U.S. Treasury yields slipped on Friday morning as fears over the Federal Reserve's plans to aggressively hike interest rates appeared to ease and a key inflation reading showed a slowing rise in prices.
The yield on the benchmark 10-year Treasury note moved lower by 1 basis point to 2.743%. The yield on the 30-year Treasury bond fell 2 basis points to 2.972%. Yields move inversely to prices and 1 basis point is equal to 0.01%.
On Friday, the Fed's preferred inflation metric showed a 4.9% year-over-year rise in April. This result matched expectations and could be a sign that inflation is starting to decline.
Bhanu Baweja, chief strategist at UBS Investment Bank, told CNBC's "Squawk Box Europe" on Friday that his firm believes inflation has reached its peak and readings on price growth may start to fall.
"In the meantime, we think the U.S. economy is in decent shape, there's no doubting the fact that it's late cycle but recession's not imminent, and by the way, I don't think the markets think it's imminent," Baweja said.

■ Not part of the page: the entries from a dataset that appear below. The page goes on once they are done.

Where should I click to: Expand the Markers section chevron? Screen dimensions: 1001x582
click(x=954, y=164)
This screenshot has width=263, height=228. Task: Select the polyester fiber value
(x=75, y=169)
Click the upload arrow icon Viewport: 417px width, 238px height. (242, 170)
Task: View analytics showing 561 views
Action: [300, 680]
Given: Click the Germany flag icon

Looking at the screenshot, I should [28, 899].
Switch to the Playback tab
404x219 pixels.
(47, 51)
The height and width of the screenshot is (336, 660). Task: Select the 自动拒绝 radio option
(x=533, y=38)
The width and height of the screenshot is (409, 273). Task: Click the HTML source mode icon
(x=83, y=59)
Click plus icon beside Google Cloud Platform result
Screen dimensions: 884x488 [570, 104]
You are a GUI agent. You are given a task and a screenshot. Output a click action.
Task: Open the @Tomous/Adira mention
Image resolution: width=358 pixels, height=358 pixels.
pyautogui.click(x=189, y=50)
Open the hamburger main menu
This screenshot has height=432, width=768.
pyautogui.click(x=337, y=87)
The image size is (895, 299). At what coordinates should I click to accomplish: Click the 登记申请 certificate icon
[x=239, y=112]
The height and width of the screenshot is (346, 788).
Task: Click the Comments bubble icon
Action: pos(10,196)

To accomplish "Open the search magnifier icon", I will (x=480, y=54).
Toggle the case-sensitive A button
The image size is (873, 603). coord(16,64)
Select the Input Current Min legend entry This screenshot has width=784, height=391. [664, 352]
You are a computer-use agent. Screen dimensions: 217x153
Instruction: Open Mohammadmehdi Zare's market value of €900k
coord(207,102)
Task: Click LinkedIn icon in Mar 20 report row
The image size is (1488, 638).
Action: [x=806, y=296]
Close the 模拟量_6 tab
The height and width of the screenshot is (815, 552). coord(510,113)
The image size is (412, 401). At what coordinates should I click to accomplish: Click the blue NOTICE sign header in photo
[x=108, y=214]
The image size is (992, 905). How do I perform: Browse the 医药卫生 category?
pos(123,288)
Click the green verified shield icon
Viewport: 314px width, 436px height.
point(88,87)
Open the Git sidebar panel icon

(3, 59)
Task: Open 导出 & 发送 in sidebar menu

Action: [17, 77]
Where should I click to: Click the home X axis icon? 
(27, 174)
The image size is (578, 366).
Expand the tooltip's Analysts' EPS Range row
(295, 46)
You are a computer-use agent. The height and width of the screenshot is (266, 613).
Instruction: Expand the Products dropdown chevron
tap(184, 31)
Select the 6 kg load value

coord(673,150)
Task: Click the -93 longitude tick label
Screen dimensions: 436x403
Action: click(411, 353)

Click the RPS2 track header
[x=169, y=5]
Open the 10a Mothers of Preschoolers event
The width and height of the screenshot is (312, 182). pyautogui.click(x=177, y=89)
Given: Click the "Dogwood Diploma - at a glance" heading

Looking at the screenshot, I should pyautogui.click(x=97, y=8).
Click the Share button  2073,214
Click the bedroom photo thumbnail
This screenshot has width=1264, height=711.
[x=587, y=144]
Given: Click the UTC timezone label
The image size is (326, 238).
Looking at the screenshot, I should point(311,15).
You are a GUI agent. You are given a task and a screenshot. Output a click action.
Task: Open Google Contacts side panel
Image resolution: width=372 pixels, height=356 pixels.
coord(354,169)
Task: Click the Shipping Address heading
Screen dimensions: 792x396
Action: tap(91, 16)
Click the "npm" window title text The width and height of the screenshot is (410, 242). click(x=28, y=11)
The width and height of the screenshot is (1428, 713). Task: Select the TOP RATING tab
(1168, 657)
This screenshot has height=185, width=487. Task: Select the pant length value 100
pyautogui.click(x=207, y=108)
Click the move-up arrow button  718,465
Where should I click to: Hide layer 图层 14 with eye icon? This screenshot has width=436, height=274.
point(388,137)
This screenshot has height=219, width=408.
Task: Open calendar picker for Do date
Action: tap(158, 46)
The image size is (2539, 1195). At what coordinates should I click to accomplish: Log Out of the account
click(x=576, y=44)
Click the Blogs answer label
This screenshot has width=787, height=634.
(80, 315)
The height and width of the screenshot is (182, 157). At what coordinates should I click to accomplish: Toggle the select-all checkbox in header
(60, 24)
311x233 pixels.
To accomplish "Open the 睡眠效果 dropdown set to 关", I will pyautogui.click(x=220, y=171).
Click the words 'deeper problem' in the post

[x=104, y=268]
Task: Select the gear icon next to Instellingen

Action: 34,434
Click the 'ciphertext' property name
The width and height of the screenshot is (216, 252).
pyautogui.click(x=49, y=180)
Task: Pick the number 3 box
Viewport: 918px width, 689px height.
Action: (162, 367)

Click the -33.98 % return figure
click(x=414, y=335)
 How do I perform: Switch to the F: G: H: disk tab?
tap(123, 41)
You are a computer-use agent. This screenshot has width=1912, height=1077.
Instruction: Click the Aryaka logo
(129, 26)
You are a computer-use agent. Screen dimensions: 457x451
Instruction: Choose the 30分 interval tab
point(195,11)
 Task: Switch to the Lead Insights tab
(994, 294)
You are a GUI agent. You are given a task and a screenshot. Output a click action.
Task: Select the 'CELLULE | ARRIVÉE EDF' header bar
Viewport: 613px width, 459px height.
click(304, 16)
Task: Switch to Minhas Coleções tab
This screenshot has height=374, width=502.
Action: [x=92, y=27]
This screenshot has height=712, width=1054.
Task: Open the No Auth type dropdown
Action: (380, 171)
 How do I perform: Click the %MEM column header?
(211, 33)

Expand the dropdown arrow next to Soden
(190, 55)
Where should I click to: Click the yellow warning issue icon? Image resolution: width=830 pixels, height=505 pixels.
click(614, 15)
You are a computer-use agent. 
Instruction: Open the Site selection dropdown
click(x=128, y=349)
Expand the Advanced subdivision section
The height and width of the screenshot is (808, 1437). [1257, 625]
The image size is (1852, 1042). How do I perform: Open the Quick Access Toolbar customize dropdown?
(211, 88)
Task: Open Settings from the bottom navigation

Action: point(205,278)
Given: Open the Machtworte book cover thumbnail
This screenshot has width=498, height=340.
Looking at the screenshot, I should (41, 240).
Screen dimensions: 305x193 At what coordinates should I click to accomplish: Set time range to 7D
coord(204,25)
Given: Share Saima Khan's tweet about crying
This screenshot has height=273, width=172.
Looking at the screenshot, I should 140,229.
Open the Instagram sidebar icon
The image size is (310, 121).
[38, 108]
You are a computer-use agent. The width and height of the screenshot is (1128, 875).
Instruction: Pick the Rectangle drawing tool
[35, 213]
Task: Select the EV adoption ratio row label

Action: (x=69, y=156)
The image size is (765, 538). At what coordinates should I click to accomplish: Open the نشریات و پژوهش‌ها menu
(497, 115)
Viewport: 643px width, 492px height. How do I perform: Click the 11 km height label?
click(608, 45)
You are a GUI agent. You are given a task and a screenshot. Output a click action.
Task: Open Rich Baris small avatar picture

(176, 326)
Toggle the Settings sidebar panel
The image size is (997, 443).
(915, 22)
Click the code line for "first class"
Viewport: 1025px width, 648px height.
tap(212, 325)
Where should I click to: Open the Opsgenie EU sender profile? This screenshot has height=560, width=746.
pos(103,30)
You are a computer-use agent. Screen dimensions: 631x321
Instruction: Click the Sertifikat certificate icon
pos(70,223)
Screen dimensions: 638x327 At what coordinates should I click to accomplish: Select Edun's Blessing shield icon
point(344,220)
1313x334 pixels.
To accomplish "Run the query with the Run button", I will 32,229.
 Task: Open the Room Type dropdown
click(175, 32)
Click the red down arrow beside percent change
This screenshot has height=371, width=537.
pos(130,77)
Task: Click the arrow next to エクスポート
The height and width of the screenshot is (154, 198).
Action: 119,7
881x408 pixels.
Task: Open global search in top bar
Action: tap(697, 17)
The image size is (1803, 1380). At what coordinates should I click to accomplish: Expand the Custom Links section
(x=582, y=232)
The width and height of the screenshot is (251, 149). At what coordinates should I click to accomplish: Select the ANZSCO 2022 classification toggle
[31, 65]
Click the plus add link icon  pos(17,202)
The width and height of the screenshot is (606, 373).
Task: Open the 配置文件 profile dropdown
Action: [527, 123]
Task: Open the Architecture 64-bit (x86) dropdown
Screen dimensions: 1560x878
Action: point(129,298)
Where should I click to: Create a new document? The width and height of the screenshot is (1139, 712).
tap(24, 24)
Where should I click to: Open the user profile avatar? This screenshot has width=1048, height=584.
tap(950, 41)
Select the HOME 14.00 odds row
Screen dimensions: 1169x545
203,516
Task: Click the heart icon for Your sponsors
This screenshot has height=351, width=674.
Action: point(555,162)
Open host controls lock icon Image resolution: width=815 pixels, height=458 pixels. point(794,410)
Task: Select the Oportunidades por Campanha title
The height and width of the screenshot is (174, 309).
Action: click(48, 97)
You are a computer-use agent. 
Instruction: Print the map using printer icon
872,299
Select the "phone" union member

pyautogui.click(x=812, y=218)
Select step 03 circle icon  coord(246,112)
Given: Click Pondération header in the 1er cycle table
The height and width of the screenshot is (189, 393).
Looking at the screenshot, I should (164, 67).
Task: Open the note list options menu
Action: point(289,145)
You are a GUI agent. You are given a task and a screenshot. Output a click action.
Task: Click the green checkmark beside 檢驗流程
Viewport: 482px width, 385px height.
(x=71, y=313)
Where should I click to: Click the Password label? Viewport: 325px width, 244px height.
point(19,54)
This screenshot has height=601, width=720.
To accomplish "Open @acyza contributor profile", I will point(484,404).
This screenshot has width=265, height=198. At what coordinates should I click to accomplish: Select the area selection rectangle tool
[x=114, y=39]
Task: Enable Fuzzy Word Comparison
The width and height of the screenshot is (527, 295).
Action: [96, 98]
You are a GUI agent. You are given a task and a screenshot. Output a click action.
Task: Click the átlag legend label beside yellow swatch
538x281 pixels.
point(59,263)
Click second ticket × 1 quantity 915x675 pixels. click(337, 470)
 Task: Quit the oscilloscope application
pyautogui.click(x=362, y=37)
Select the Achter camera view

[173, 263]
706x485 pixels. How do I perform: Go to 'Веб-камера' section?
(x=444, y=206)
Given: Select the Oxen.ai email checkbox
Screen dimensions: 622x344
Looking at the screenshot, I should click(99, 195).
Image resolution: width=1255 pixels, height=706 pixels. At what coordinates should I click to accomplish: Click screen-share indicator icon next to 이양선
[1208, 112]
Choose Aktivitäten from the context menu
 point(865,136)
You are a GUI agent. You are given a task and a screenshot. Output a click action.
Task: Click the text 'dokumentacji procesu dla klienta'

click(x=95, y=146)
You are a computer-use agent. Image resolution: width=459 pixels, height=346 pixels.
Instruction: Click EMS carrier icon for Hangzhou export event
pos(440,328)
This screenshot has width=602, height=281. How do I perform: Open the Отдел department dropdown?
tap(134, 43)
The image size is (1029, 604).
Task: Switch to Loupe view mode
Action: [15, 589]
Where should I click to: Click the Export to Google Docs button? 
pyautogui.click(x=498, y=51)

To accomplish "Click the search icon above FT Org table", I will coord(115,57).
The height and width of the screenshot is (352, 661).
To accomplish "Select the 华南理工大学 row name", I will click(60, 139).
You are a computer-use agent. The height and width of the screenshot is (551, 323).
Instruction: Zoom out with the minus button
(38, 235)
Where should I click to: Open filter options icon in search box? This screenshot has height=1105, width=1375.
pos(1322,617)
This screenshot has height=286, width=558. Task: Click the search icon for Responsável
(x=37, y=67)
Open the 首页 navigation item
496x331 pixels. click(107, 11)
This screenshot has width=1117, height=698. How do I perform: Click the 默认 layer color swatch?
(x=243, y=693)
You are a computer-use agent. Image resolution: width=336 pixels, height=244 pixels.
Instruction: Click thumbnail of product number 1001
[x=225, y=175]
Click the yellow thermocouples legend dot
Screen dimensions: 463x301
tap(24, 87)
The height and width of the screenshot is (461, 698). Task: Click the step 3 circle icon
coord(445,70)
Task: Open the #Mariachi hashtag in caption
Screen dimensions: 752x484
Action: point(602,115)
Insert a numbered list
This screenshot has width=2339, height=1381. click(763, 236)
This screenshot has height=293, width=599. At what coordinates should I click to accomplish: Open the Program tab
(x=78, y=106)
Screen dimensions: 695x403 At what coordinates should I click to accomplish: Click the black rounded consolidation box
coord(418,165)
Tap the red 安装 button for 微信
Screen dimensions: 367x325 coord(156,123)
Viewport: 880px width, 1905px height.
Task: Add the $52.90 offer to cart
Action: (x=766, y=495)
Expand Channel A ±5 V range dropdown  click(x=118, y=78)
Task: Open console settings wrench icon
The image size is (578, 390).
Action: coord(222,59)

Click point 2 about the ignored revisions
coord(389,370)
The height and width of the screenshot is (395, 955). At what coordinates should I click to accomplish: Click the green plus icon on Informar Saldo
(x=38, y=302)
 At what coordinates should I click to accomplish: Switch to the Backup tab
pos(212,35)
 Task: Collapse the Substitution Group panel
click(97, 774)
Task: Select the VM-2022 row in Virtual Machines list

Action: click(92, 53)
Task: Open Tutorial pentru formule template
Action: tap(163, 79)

Treasury yields have mostly moved lower this week, as investors sought shelter from heavy selling in stock markets. Disappointing earnings from a number of technology stocks have fueled fears that a slowdown in economic growth could be starting to show through in company data.
The Fed's plans to aggressively raise interest rates to combat inflation had caused concern among investors that this would contribute to an economic downturn.
Minutes from the central bank's May meeting, released on Wednesday, showed that the Fed saw a need to raise rates quickly and potentially go further than the market had expected. However, stocks rose on Wednesday afternoon, indicating that investors were largely unsurprised by the minutes.
In economic news, personal income rose 0.4% in April. Economists surveyed by Dow Jones were looking for a 0.5% gain.